A novidade da segunda Guerra do Golfo foi o surgimento de uma rede global de TV árabe a Al-Jazeera. Essa rede, baseada no Catar, representou o jornalismo independente, fazendo contraponto às americanas CNN e Fox e à britânica BBC.
O contraponto se manifestou no texto: onde a CNN e a BBC diziam “forças da coalizão” (e a Fox, cara de pau, dizia “nós”), a Al- Jazeera dizia “forças lideradas pelos Estados Unidos”. Mas a gramática das imagens refletiu ainda melhor a diferença. CNN, Fox e BBC geravam a esmagadora maioria das suas imagens a partir das unidades militares invasoras e os espectadores ocidentais assistiam aos disparos de obuses, bombas e mísseis contra um “inimigo” invisível.
A Al-Jazeera gerou quase todas as suas imagens a partir de correspondentes nas cidades iraquianas. Os espectadores árabes assistiram o impacto do fogo, proveniente de lugares invisíveis, sobre as vítimas civis.
Jornalistas na cama do Exército, como as prostitutas
Reproduzimos, em seguida, trechos de um artigo escrito pelo jornalista israelense Uri Avnery, sobre o papel dos jornalistas na cobertura da invasão do Iraque.
Na Idade Média, os exércitos eram acompanhados por grandes quantidades de prostitutas. Na Guerra do Iraque, os exércitos dos Estados Unidos e Grã-Bretanha são acompanhados por grandes quantidades de jornalistas. Criei o termo “prenstituição” para denotar os jornalistas que transformam os meios de comunicação em prostitutas. Os médicos estão comprometidos pelo juramento de Hipócrates a salvar vidas na medida do possível. Os jornalistas estão forçados pela honra profissional a dizer a verdade, da maneira como a vêem.
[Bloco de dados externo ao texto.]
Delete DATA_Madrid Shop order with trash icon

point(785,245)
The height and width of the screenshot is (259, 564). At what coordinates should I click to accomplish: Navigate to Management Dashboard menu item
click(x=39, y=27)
Nunca tantos jornalistas traíam tanto o seu dever como na cobertura da guerra. O pecado original deles foi aceitar o acordo de participar de unidades do exército. O termo americano embedded soa como sendo posto na cama (in bed) – e a isso corresponde na prática. Um jornalista que aceita a cama de uma unidade do exército se torna um escravo voluntário. É agregado aos subordinados ao comandante, é levado para os lugares que interessam ao comandante, vê e escuta aquilo que o comandante deseja. É pior do que ser um porta-voz oficial do exército, por fingir ser um repórter independente. O problema não é você só ver uma fração pequena do grande mosaico da guerra, mas sim transmitir uma visão falsa daquela pequena fração.